If by any mean, you happen to dig the “artistic” side of the of the movie-making business instead of possessing a keen interest and dwelling in the celebrities’ world of tabloids, I’m quite sure you appreciate the idea of what role a good quality script plays in making or breaking a movie. Blake Snyder’s best-seller, Save the Cat attempts to teach (especially the incumbent and) aspiring screenplay writers the basics of the good quality script. It also points out the basic common sense mistakes in the script that the movie makers commit that eventually sink the ship.
In fact, not just the basics but Blake has walked an extra mile as his book does not just discusses the basics of screenplay writing but also decodes the secret code of creating a highly commercial and “sellable” movie script which is going to be received well by the mainstream audience. Hence guaranteeing commercial success.
Save the Cat book is not your daily, run of the mill and bland screenplay writing manual. In fact, it’s a lively, full of real-life examples of popular movies (so that you can relate to them) which focuses on teaching you the tricks of the trade by walking the talk.

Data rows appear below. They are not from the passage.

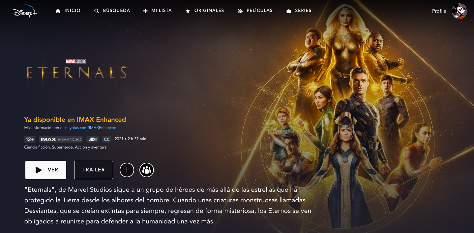Click the Series TV icon

(289, 11)
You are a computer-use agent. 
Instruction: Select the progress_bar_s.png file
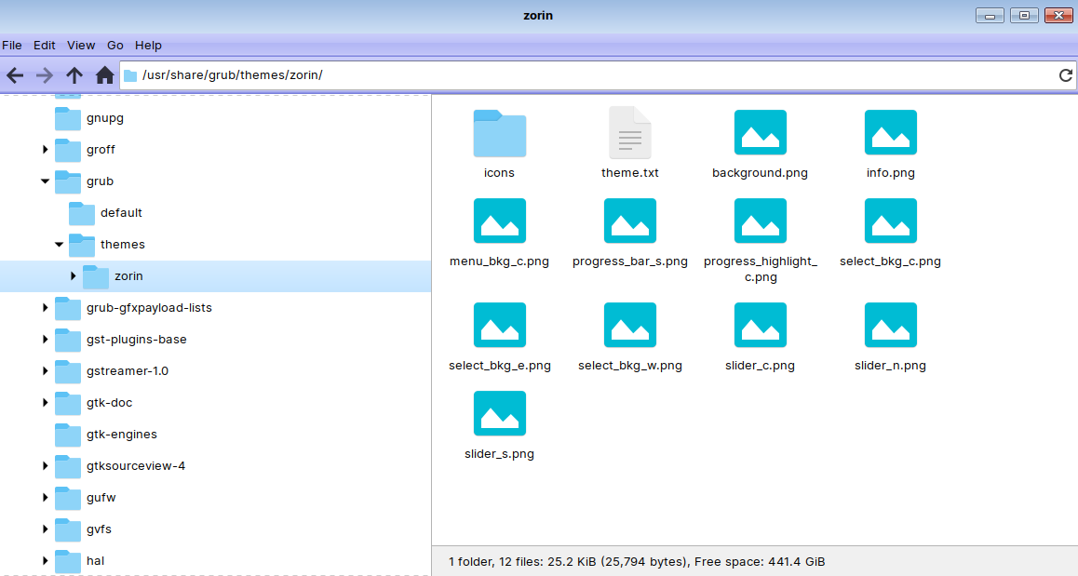(629, 223)
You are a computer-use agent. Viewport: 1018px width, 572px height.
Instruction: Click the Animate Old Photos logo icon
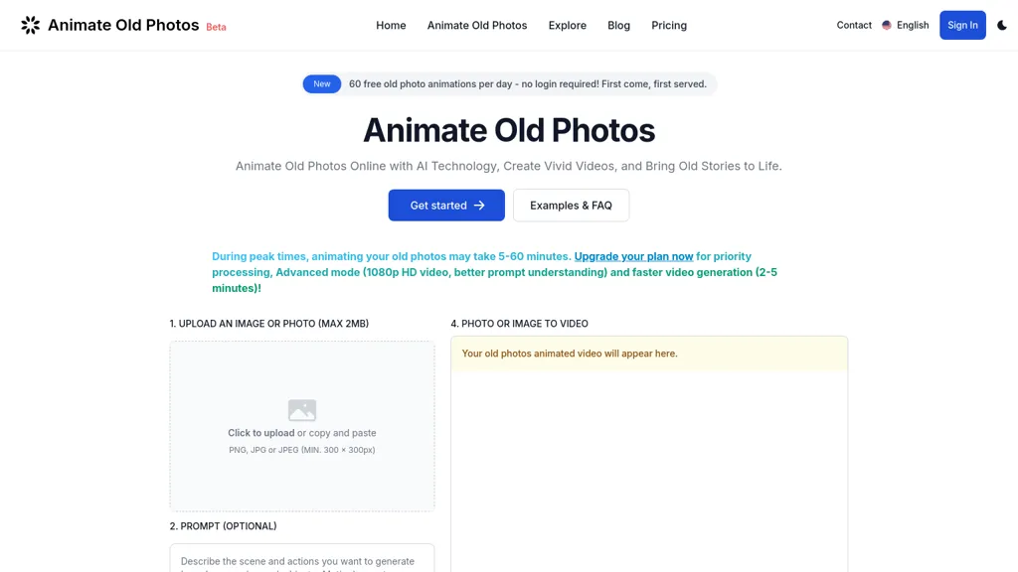coord(31,25)
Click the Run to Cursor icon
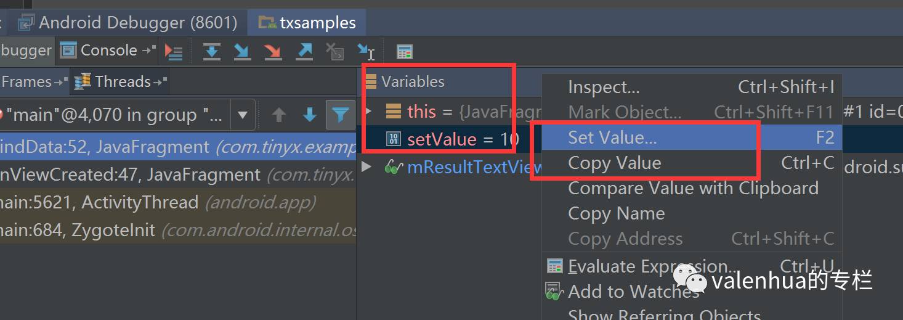The image size is (903, 320). (367, 52)
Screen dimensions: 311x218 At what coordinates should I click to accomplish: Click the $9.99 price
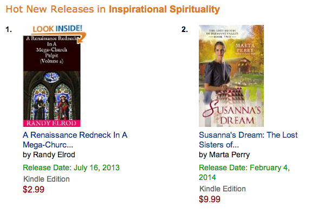tap(210, 199)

Quite recently, I had the fortune of reading this book and therefore, in this article, I will review Blake Snyder’s Save the Cat and share with you why I admire this book but first, let’s talk about Blake Snyder himself.
About the Author
If you’re an avid fan of Hollywood movies then you must have definitely heard about Blake Snyder.
Though he was a consultant and an educator but he owes his fame to the screenwriting niche. Additionally, his books from the save the cat trilogy really put him in the front row of the contemporary movie screenplay writers.
Considered as “one of Hollywood’s most successful spec screenwriters”, Blake went on to sell 12 original screenplays to the studios. His first ever screenplay (Stop or my mom will shoot!) sold for $500,000. Blake’s another original work, co-written by Colby Carr, Blank check, went on to sell for around a million dollars.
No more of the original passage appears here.